As regards the allegations of bullying made by the third party against the fifth party, AC Moss decided that, having reviewed the particular nature of the allegations, the matter in issue was properly to be characterised as concerning the fifth party's employment affairs, rather than their personal affairs. AC Moss stated that even if she was incorrect in that characterisation, she was of the view that disclosure of the matter in issue nevertheless would, on balance, be in the public interest.

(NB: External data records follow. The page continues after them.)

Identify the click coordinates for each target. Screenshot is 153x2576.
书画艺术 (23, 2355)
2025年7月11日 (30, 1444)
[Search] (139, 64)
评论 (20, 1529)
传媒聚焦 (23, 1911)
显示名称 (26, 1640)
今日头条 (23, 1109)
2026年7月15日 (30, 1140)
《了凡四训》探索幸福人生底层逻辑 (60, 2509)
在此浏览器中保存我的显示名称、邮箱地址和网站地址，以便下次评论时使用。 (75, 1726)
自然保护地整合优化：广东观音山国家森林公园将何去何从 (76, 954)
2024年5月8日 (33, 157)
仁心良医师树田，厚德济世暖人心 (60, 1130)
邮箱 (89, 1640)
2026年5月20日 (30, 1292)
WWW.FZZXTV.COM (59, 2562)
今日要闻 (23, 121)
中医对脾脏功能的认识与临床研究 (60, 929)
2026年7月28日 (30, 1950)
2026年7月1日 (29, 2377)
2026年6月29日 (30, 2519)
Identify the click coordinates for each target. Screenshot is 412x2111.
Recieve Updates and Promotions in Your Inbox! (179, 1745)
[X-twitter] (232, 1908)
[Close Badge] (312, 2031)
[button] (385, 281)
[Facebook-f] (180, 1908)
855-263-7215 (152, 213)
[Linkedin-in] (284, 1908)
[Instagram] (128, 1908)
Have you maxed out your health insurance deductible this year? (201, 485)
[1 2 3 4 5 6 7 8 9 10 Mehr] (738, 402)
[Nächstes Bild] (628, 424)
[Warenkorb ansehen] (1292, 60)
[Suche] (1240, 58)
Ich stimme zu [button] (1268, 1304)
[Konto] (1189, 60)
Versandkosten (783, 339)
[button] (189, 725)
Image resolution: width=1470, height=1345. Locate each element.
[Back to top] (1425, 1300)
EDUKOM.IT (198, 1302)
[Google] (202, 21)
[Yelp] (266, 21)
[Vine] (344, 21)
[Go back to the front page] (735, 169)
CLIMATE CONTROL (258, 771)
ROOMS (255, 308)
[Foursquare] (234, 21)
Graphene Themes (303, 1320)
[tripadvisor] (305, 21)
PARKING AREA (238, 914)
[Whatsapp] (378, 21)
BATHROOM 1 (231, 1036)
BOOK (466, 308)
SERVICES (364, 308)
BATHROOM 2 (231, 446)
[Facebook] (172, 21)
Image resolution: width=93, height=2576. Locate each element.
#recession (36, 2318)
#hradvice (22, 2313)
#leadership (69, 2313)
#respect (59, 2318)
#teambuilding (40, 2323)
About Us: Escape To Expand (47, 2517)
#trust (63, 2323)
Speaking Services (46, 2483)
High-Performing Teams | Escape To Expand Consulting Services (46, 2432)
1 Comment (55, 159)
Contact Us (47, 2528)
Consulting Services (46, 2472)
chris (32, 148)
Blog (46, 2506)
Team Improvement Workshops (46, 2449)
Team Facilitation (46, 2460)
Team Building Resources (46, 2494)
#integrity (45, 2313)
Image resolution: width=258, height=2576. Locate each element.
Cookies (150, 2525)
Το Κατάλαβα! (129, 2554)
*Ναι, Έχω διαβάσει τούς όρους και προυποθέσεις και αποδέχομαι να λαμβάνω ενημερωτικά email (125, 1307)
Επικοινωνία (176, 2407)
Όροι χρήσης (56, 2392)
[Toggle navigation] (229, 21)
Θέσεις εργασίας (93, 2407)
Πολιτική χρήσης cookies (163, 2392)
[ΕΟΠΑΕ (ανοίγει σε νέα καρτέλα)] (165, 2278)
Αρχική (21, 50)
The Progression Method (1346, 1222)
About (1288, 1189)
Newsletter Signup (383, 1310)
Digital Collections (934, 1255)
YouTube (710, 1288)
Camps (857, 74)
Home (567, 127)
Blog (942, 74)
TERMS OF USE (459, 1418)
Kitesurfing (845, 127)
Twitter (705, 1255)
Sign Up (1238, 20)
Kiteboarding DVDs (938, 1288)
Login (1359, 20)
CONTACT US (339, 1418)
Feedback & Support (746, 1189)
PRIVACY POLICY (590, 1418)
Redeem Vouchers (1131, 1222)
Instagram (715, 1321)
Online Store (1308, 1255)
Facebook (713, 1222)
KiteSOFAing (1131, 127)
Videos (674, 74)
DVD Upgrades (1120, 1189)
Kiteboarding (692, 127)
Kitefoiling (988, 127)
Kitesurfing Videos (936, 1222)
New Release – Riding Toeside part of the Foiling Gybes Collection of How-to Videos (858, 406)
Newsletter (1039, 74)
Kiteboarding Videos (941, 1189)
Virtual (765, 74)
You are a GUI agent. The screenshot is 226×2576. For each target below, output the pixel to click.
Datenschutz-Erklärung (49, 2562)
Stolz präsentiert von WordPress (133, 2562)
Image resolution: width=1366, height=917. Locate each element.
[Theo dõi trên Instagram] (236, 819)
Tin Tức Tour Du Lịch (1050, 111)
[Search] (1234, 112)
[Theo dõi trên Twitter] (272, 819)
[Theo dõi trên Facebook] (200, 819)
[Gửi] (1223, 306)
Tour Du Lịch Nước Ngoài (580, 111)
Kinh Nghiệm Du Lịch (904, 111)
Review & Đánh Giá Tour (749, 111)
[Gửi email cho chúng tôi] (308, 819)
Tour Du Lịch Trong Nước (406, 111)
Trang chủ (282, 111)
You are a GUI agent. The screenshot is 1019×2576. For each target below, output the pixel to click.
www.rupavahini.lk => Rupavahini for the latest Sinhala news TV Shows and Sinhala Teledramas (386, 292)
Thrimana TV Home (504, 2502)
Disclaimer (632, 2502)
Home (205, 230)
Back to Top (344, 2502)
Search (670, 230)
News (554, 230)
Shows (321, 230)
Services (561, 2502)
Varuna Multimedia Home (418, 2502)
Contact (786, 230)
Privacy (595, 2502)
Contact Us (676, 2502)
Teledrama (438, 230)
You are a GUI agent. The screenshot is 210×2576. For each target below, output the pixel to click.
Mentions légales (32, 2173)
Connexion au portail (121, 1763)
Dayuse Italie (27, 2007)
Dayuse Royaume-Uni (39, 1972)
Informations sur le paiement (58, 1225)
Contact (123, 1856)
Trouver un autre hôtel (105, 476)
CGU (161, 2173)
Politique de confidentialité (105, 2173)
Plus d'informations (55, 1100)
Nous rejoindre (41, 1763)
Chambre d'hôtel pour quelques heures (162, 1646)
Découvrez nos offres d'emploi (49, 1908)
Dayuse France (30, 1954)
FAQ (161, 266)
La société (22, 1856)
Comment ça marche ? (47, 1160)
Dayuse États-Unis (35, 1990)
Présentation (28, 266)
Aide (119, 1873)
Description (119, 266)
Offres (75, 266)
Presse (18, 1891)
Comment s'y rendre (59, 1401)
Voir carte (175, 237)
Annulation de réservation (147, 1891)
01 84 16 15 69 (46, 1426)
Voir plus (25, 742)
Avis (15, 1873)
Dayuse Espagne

Turning to the application of the public interest balancing test contained in s.44(1), AC Moss discussed at length the competing public interest considerations identified by the participants. AC Moss accorded significant weight to the privacy interests of the fourth and fifth parties and accepted that disclosure of the matter in issue might cause them distress or embarrassment. She also accepted that the allegations against the fourth and fifth parties were untested, and that it was unfortunate that the fourth and fifth parties had not previously been given an opportunity to respond to the allegations. However, when those and the other considerations AC Moss accepted as weighing against disclosure, were balanced against the considerations that weighed in favour of disclosure, AC Moss was satisfied that the latter group (particularly the public interest in the accountability of the fourth and fifth parties as elected representatives holding senior positions within the government, and the associated high level of scrutiny attaching to their conduct, as well as the public interest in the accountability of government regarding its duty to investigate allegations of misconduct made against senior government officials) tilted the balance in favour of disclosure.
Accordingly, AC Moss decided to set aside the decisions under review. In substitution for them, she found that the matter in issue in the two reviews (which excluded any identifying matter) did not qualify for exemption under the FOI Act and that the applicant was therefore entitled to obtain access to it.